OpenAI CEO Sam Altman was among the delegation tech elite that accompanied U.S. President Donald Trump on his recent tour of Persian Gulf states — a contingent that also included Elon Musk (not part of Stargate) and Nvidia CEO Jensen Huang.
The New York Times reports that the Emirati announcement is an indication that the “wildly ambitious” Stargate plan to globally construct hyperscale data centers “may be starting to gain traction” after Altman spent more than a year evangelizing for it.
The AI startup’s Abu Dhabi deal overlaps with the separate agreement reached last week between the United States and the United Arab Emirates to build the 5GW Abu Dhabi campus as part of the broader “UAE/U.S. Framework on Advanced Technology Cooperation” that was announced by the U.S. Department of Commerce May 15. The 5GW cluster — encompassing engineering, AI, data centers and industrial IoT — “would be the largest project of its kind outside the United States,” NYT points out.
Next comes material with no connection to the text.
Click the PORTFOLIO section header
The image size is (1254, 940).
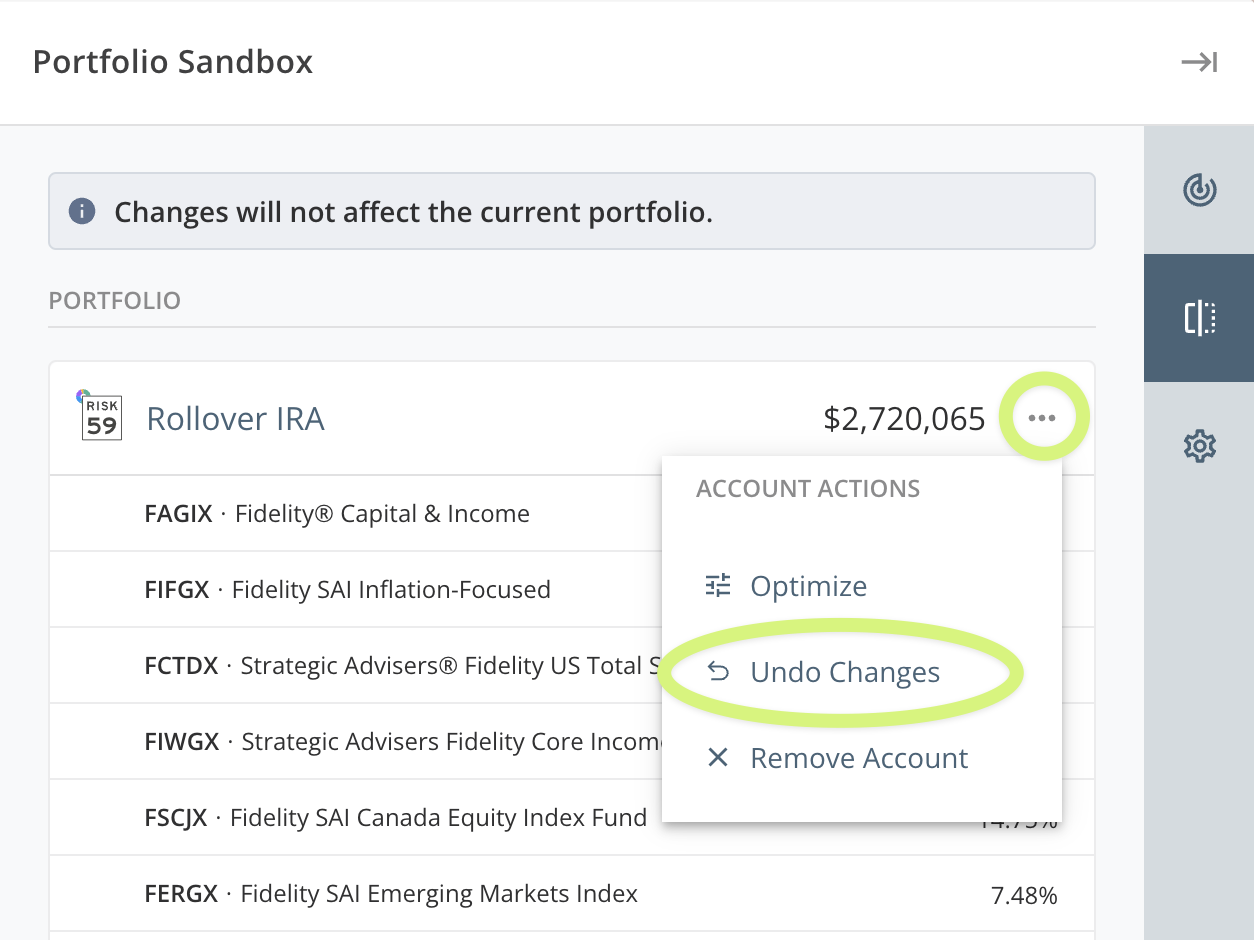tap(114, 300)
Last week’s U.S./UAE deal overturned the Biden-era ban on shipping advanced AI chips to all but “the closest of U.S. allies” and allows the UAE “to import up to 500,000 AI chips a year,” according to The Wall Street Journal.
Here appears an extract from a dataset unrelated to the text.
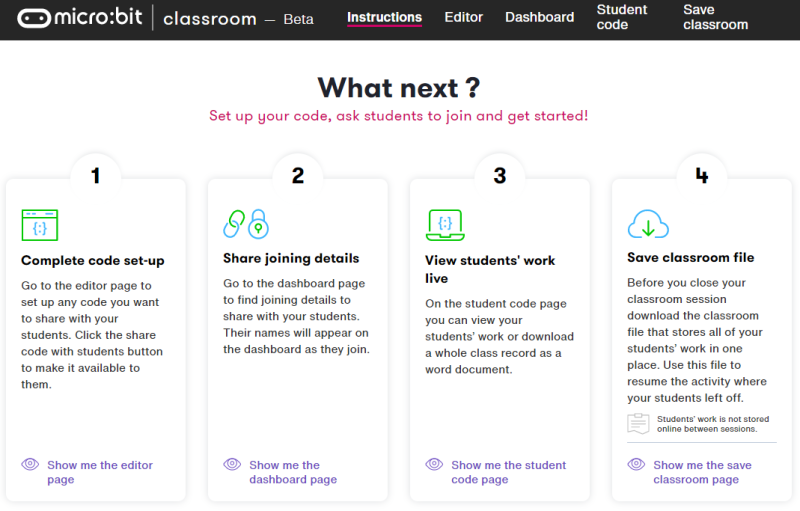Go to the Dashboard tab
Screen dimensions: 800x511
(539, 17)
Reciprocity is a big focus. “G42 is also expected to contribute money to the construction of OpenAI data centers in the United States,” NYT writes, noting that “for every dollar that the firm and its partners invest in the Emirates, they will invest an equivalent amount in the U.S. data centers,” ultimately investing an estimated “tens of billions of dollars in each country.”
Despite those promises “the Middle East data center plans have divided Washington,” reports NYT, noting that while the Trump administration officials who drove the deal are championing it as a way export U.S. technology to the Gulf States and thus gain market share over China, others in the administration are concerned it “poses a threat to national security and risks turning the Middle East into an AI rival of the United States.”
The Gulf States have this month been a nexus of tech dealmaking. Forbes reports that the Saudi-U.S. Investment Forum in Riyadh on May 13 drew Google CFO Ruth Porat, talking up “the launch of a new AI center in Saudi Arabia and a partnership with Accenture focused on generative AI,” while “Amazon CEO Andy Jassy confirmed a $5.3 billion investment in Saudi Arabia through Amazon Web Services to build data centers, in addition to $5 billion earmarked for the UAE.”
Starting this week, OpenAI Chief Strategy Officer Jason Kwon will kick off an OpenAI for Countries roadshow across the Asia-Pacific region, where Nvidia was also active this month.
Bloomberg says “more than 30 countries have reached out to OpenAI to discuss its effort to help develop AI infrastructure globally” and notes that “the Asia-Pacific is home to more data centers than any other region worldwide” with Alphabet, Meta Platforms and Microsoft all lining-up capacity expansions there.